§ **Exercise objective**
Your copy of the data should leave out the images and match everything else exactly.

---------- Source data

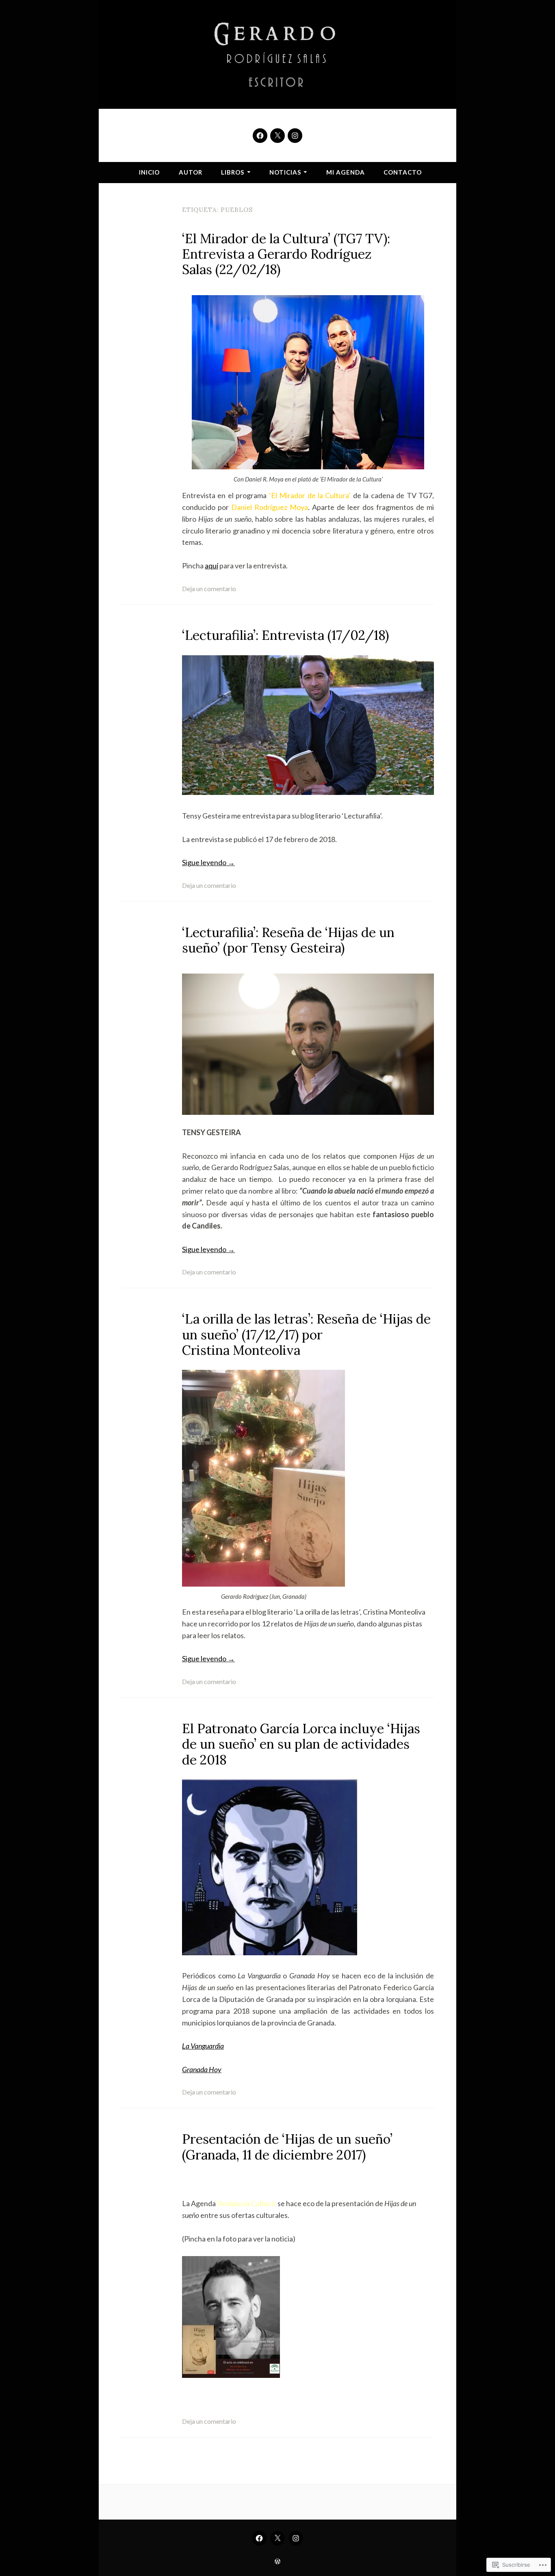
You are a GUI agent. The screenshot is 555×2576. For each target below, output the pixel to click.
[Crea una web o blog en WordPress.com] (277, 2561)
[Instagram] (295, 136)
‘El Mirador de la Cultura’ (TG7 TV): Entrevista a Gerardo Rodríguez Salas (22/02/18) (286, 254)
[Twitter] (277, 136)
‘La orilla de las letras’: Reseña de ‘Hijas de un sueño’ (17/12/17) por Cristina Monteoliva (306, 1334)
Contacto (403, 172)
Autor (190, 172)
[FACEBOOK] (259, 2538)
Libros (232, 172)
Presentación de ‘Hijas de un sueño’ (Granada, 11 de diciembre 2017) (287, 2147)
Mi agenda (345, 172)
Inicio (149, 172)
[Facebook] (260, 136)
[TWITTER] (277, 2538)
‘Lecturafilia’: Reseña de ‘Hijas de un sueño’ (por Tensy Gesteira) (288, 940)
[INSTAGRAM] (296, 2538)
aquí (211, 565)
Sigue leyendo (208, 862)
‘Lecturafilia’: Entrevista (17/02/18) (285, 635)
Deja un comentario (209, 588)
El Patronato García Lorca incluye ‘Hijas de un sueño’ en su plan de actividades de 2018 (301, 1744)
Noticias (285, 172)
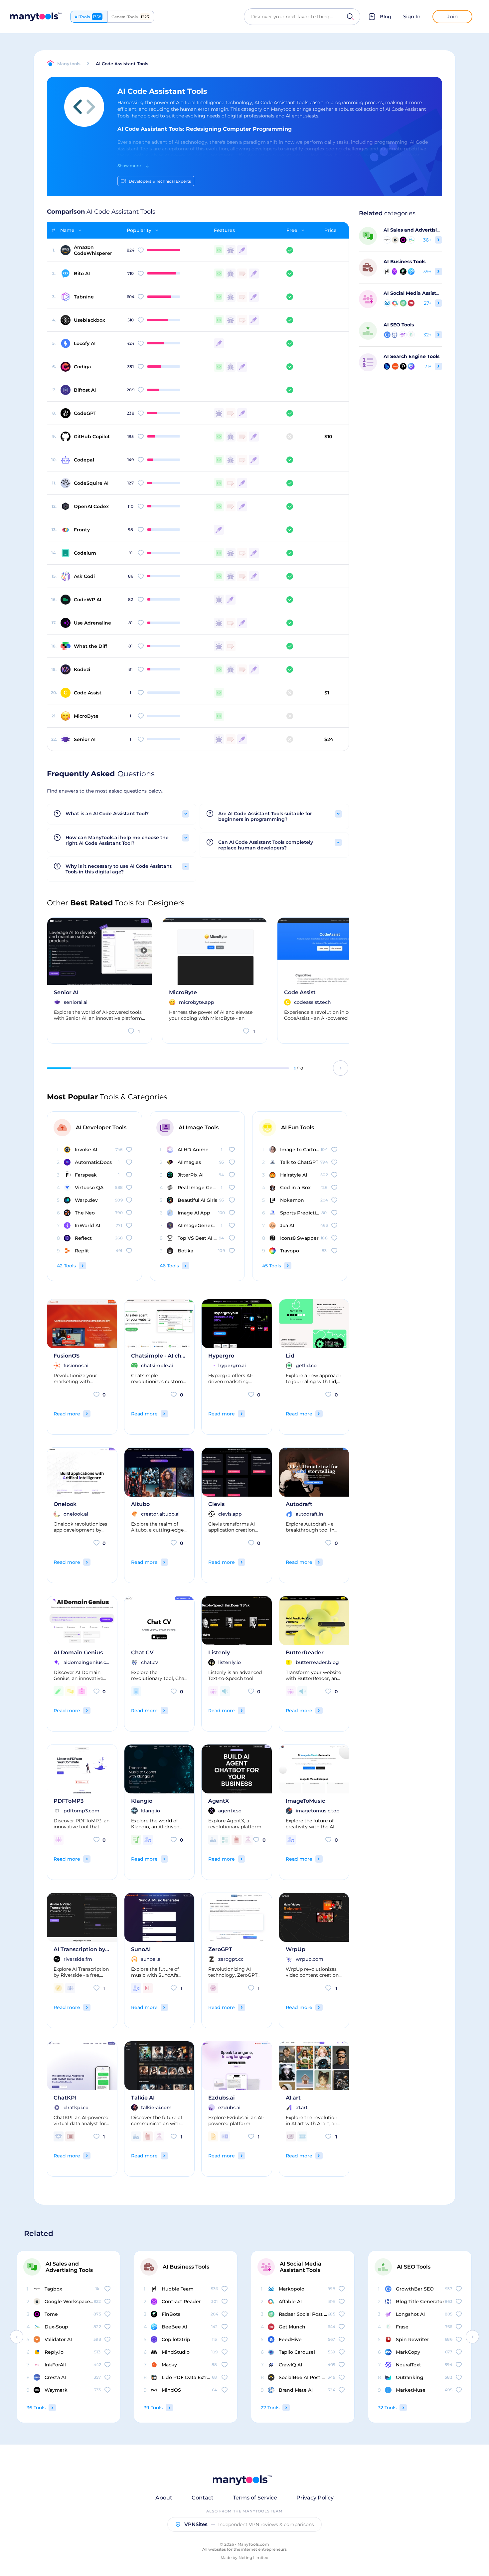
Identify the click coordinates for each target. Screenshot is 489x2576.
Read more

--------------------

§ **Answer**
You are a GUI agent. The screenshot is 555×2576. For each target below, output the pixel to click.
[Crea una web o blog en WordPress.com] (277, 2561)
[Instagram] (295, 136)
‘El Mirador de la Cultura’ (TG7 TV): Entrevista a Gerardo Rodríguez Salas (22/02/18) (286, 254)
[Twitter] (277, 136)
‘La orilla de las letras’: Reseña de ‘Hijas de un sueño’ (17/12/17) por Cristina Monteoliva (306, 1334)
Contacto (403, 172)
Autor (190, 172)
[FACEBOOK] (259, 2538)
Libros (232, 172)
Presentación de ‘Hijas de un sueño’ (Granada, 11 de diciembre 2017) (287, 2147)
Mi agenda (345, 172)
Inicio (149, 172)
[Facebook] (260, 136)
[TWITTER] (277, 2538)
‘Lecturafilia’: Reseña de ‘Hijas de un sueño’ (por Tensy Gesteira) (288, 940)
[INSTAGRAM] (296, 2538)
aquí (211, 565)
Sigue leyendo (208, 862)
‘Lecturafilia’: Entrevista (17/02/18) (285, 635)
Deja un comentario (209, 588)
El Patronato García Lorca incluye ‘Hijas de un sueño’ en su plan de actividades de 2018 (301, 1744)
Noticias (285, 172)
Identify the click coordinates for each target. Screenshot is 489x2576.
Read more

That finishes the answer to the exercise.